Five people died and several were injured after a powerful undersea quake rocked Indonesia's heavily populated Java island, triggering a brief tsunami warning, the national disaster agency said Saturday.
Indonesia issued a tsunami warning within minutes of the 6.8-magnitude quake on Friday night. The warning last two hours and sent people living along the coastline fleeing to higher ground.
The shaking was felt in Indonesia's capital city of Jakarta, 240 miles from the epicenter, prompting people to run out of their homes.
Thousands residents of Pasaran Island, Bandar Lampung fled to the Lampung Governor's office area, following the natural disaster.
On Saturday, authorities said a panicked 48-year-old woman had died of a heart attack as the strong quake rocked the region.
The USGS said the 6.9-magnitude quake struck just after 8 a.m. ET.
The agency says at least 113 houses and buildings were damaged and about 1,050 people fled to temporary shelters.

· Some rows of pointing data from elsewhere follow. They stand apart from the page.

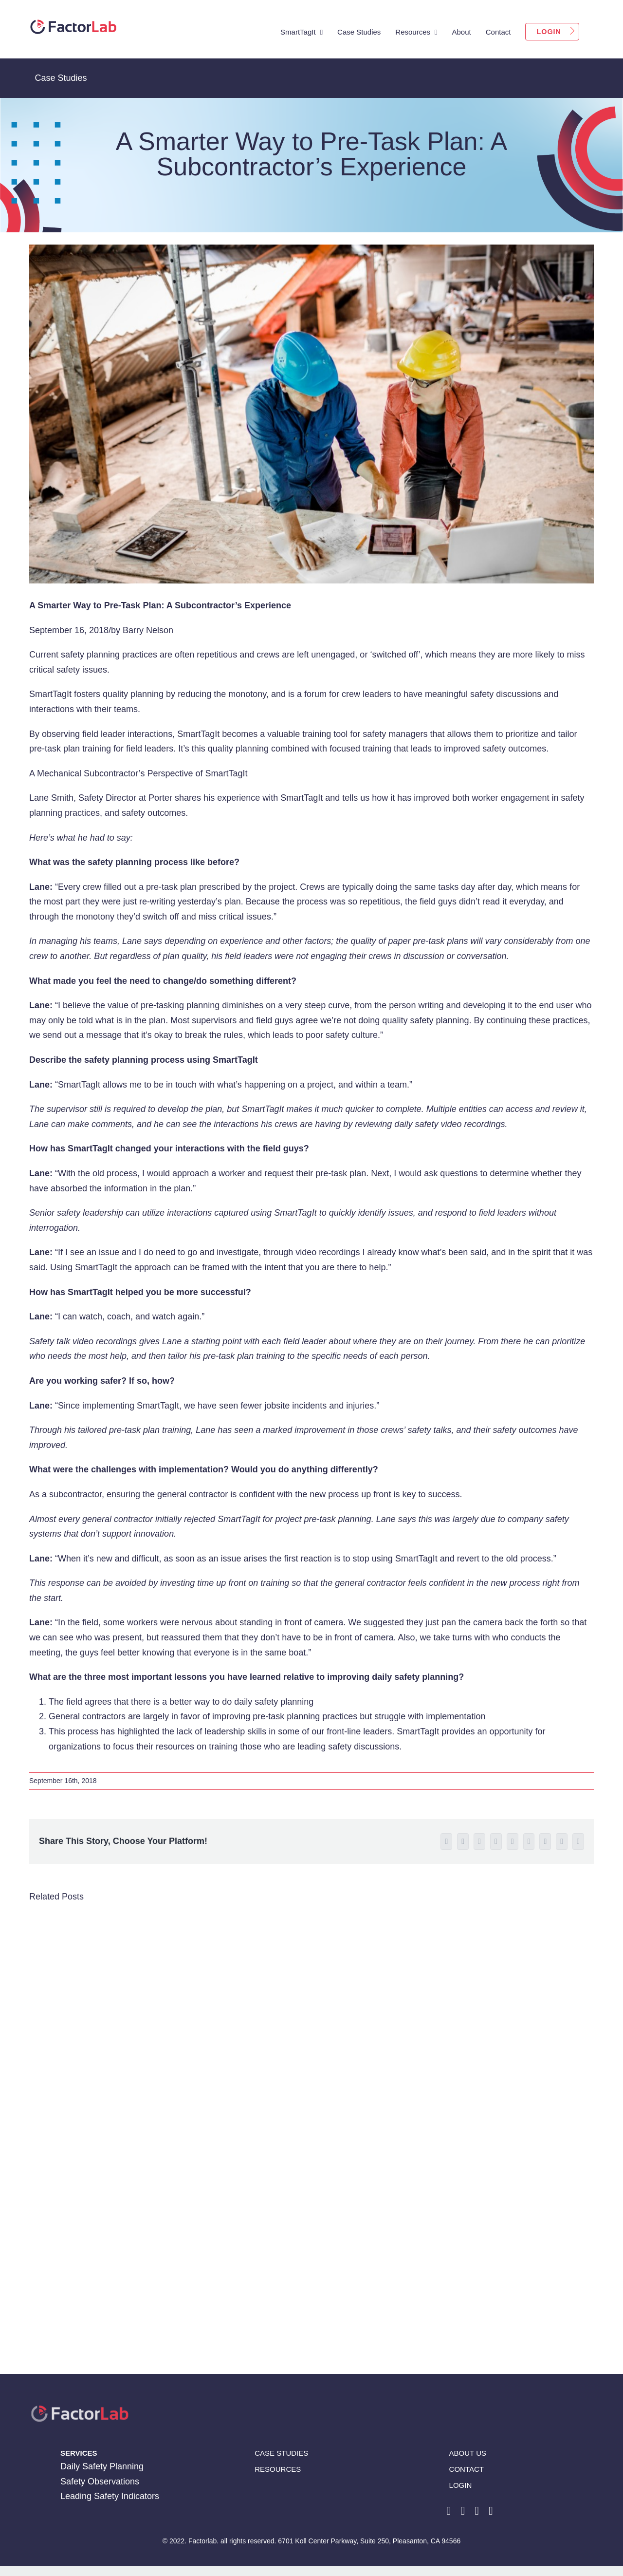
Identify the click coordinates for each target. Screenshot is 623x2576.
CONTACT (466, 2469)
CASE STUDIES (281, 2453)
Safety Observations (99, 2481)
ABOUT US (467, 2453)
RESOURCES (278, 2469)
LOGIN (460, 2485)
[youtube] (491, 2511)
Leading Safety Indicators (109, 2496)
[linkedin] (462, 2511)
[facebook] (449, 2511)
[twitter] (477, 2511)
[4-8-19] (311, 413)
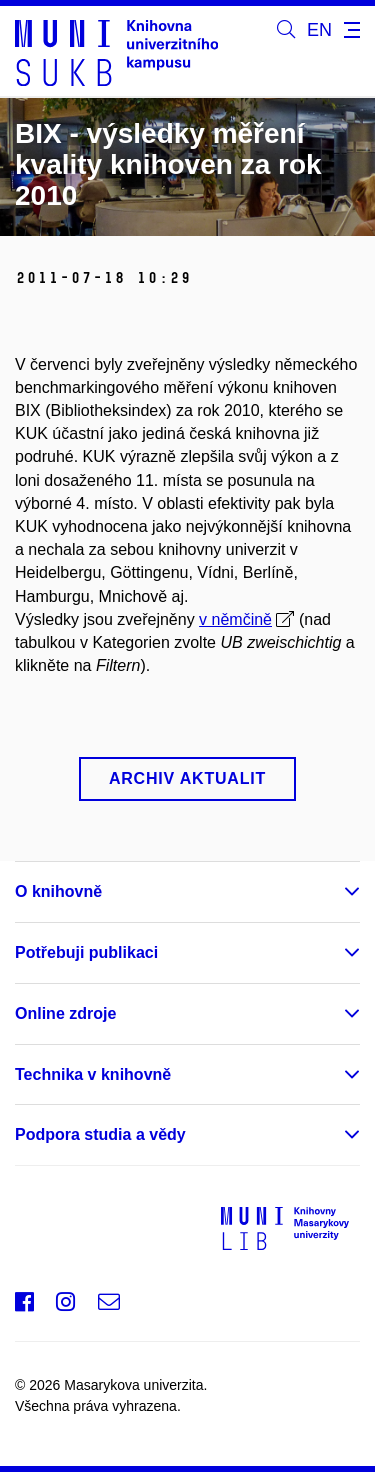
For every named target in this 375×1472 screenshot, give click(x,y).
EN (319, 30)
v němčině (235, 619)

This lies along the Sunda fault, where researchers have long found a potential for a megathrust quake, Wibowo said, referring to a very large natural disaster that occurs in a region where one of the earth's tectonic plates is thrust under another.
Indonesia's 17,000 islands are prone to earthquakes because the country straddles the Pacific Ring of Fire, an arc of fault lines and volcanoes that causes frequent seismic upheavals.
Last year, thousands of people were killed when a tsunami hit Sulawesi Island.
On December 26, 2004, a devastating 9.1-magnitude natural disaster struck off the coast of Sumatra and triggered a tsunami that killed 220,000 across the Indian Ocean region, including around 170,000 in Indonesia.